En el plan para derrocar al Gobierno que se llevó a cabo en octubre es posible distinguir cuatro fases: 1) ablandamiento de la autoridad y la población, 2) ocupación de territorios y puntos estratégicos del país, 3) generación de caos social, 4) derrocamiento del Gobierno y toma del poder. En todos los momentos, intelectuales de izquierda actuaron como sostenedores y difusores de la bondad y legitimidad de la protesta, y como detractores, a veces furibundos, de quienes se oponían a ella, y hasta de las víctimas de los manifestantes.

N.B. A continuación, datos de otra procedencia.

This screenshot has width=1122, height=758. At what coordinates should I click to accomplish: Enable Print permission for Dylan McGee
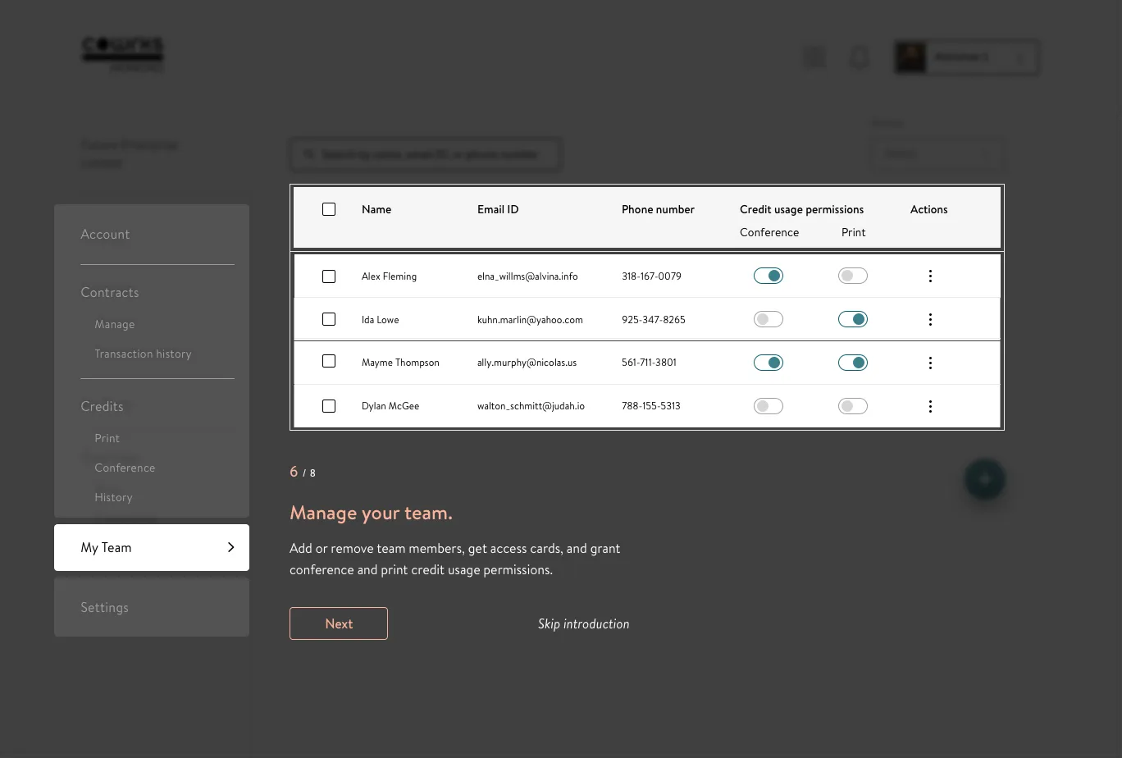tap(853, 406)
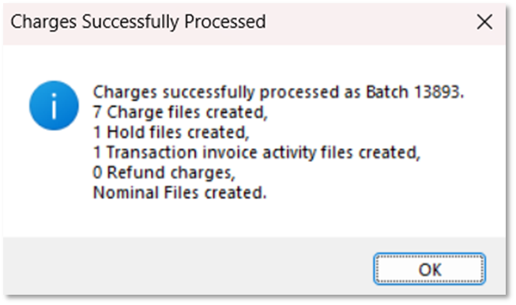516x305 pixels.
Task: Click empty title bar space before X
Action: click(368, 23)
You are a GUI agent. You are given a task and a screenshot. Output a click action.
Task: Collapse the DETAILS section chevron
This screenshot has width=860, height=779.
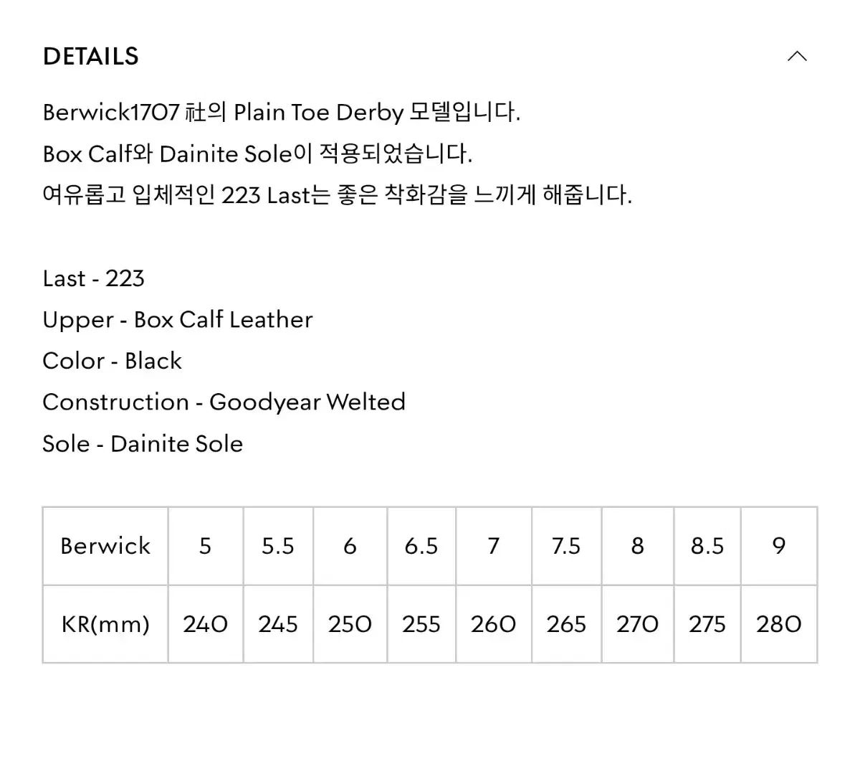click(797, 57)
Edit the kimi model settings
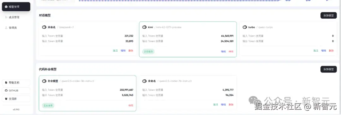341x115 pixels. coord(223,51)
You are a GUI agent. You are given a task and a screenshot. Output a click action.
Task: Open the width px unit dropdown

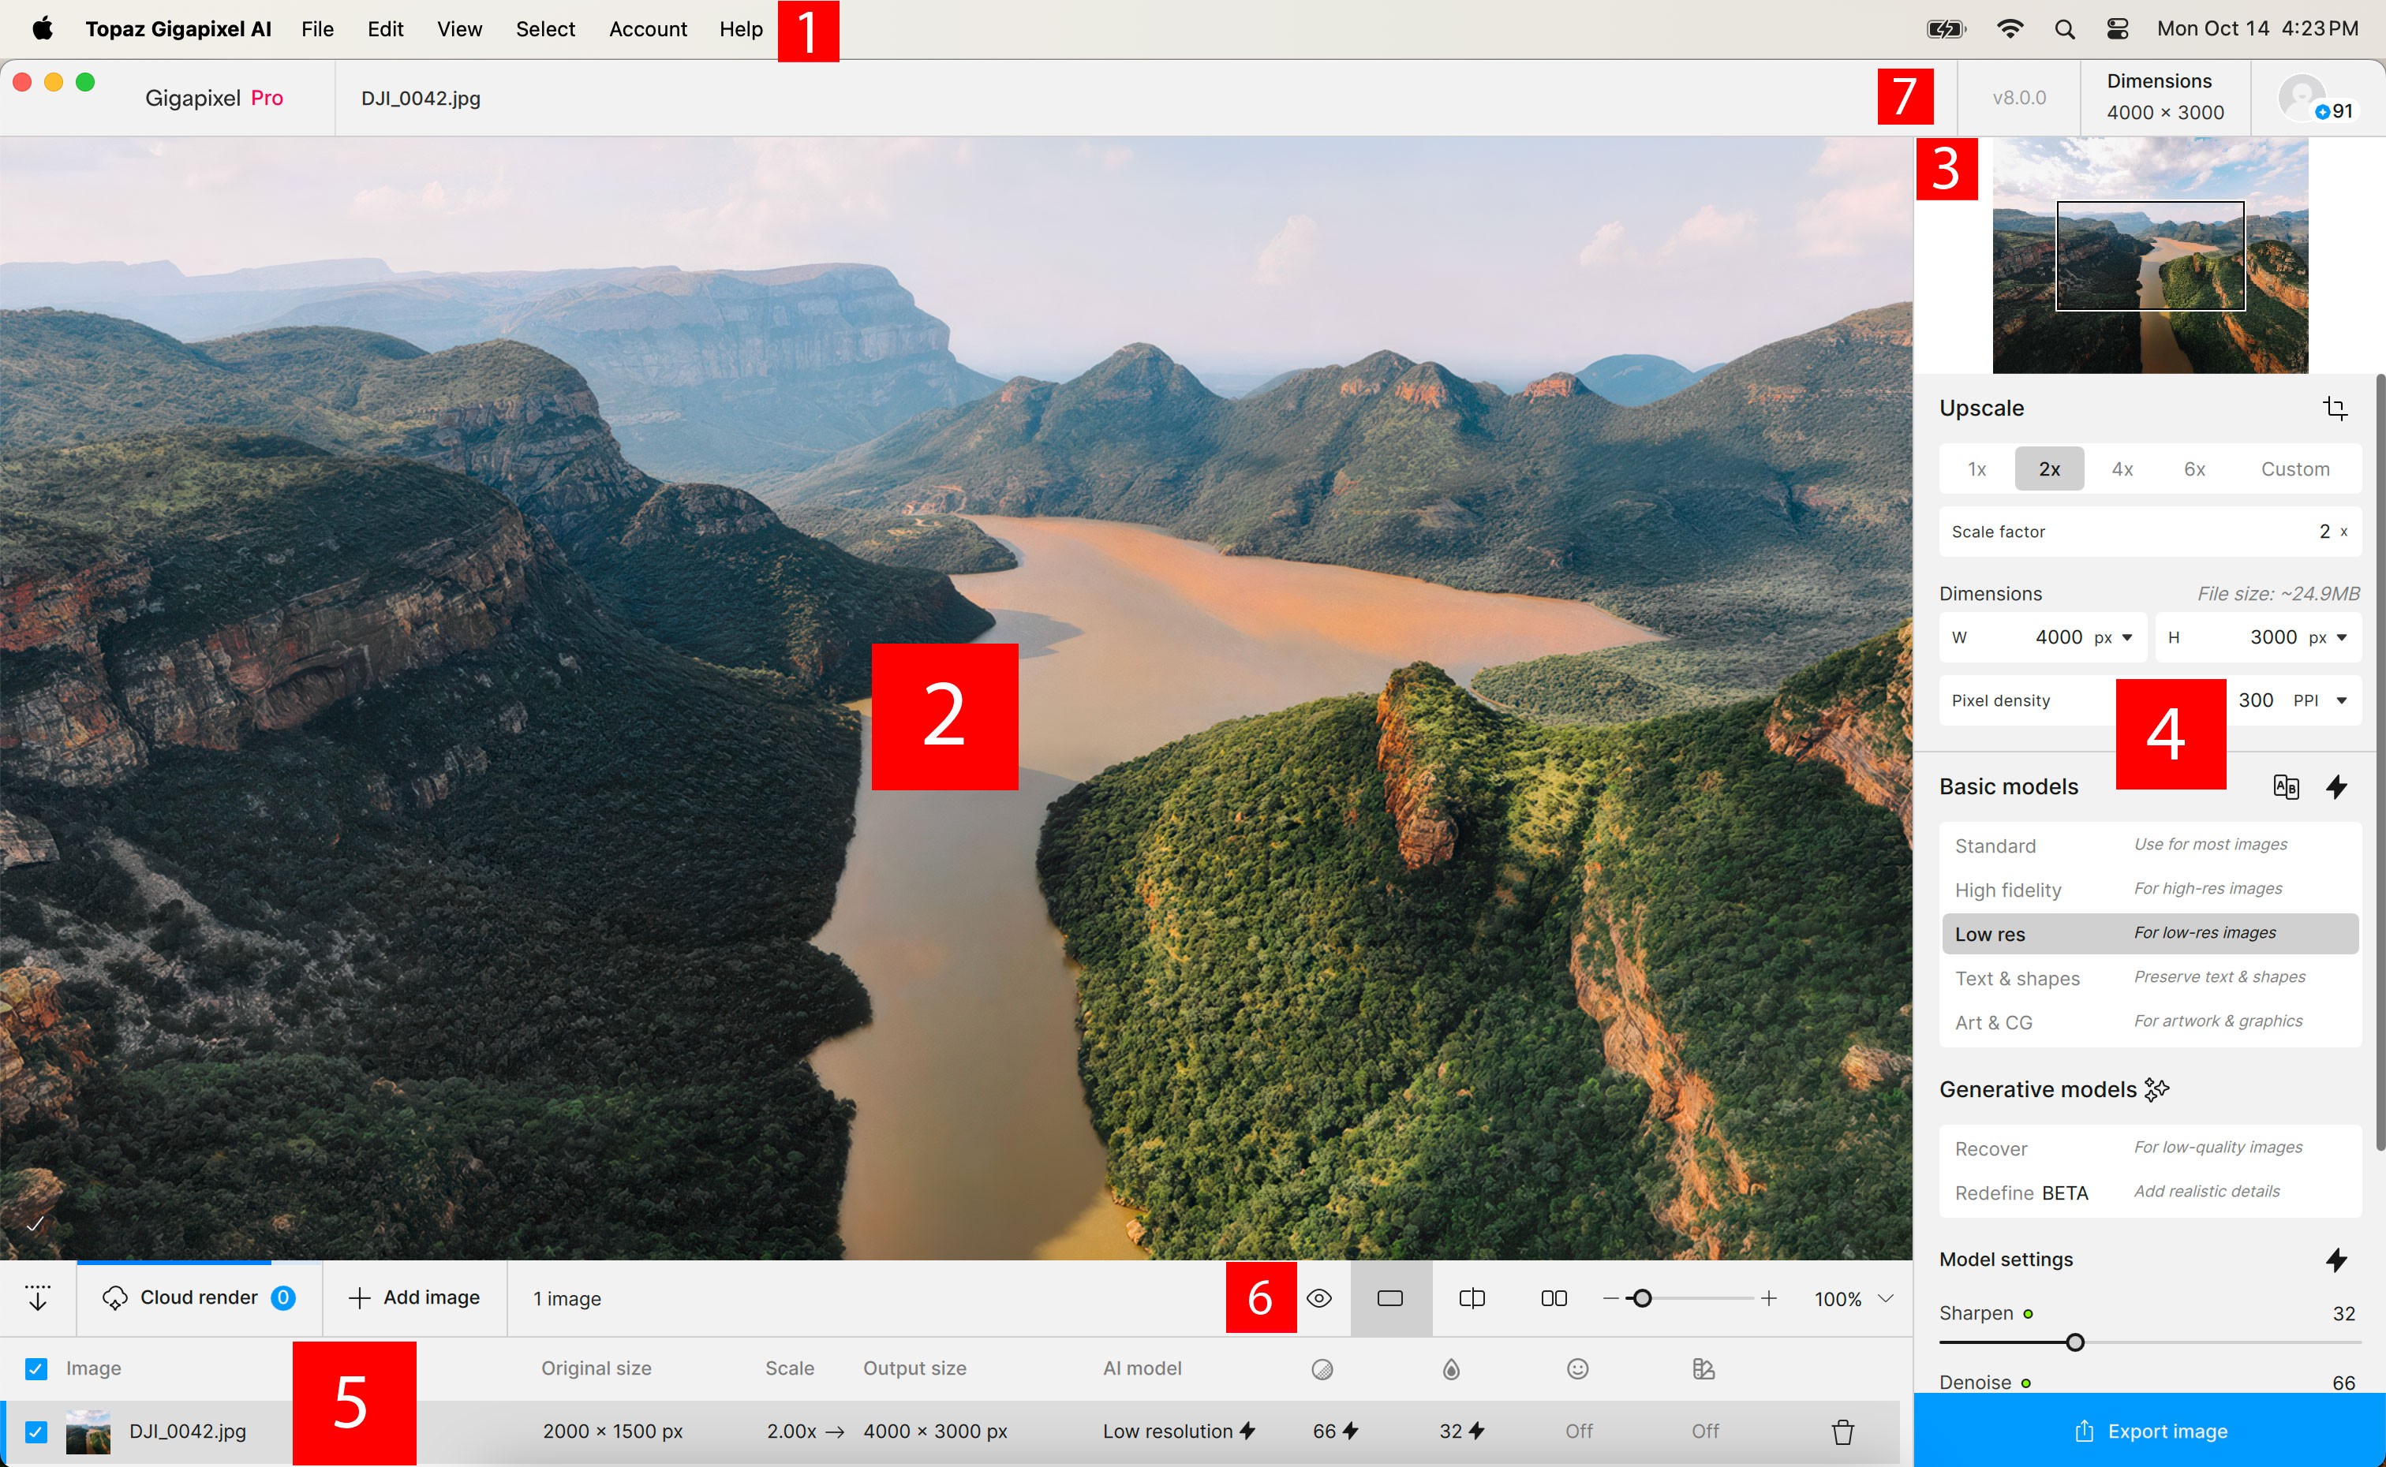point(2126,637)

La primera fase estuvo a cargo de los transportistas. Las restricciones a la movilización, que impusieron en el ámbito urbano y en las carreteras y caminos del país, limitaron la libertad de los ciudadanos y alteraron sus patrones cotidianos de vida. Sin transporte, sometidos a pagar precios excesivos para movilizarse o, en muchos casos, a no hacer lo que debían, necesitaban o querían hacer, las personas adquirieron una aguda conciencia de vulnerabilidad e impotencia. Había un grupo –los transportistas– que alteraba arbitrariamente su forma de vida y unas autoridades incapaces de controlar a quienes hacían esto. Impotencia frente a un tercero y desconfianza de la autoridad, en esto se resume el efecto de la primera fase de acción. En esta, se crearon las condiciones para que pudiera darse la fase siguiente: la ocupación territorial, liderada por el movimiento indígena.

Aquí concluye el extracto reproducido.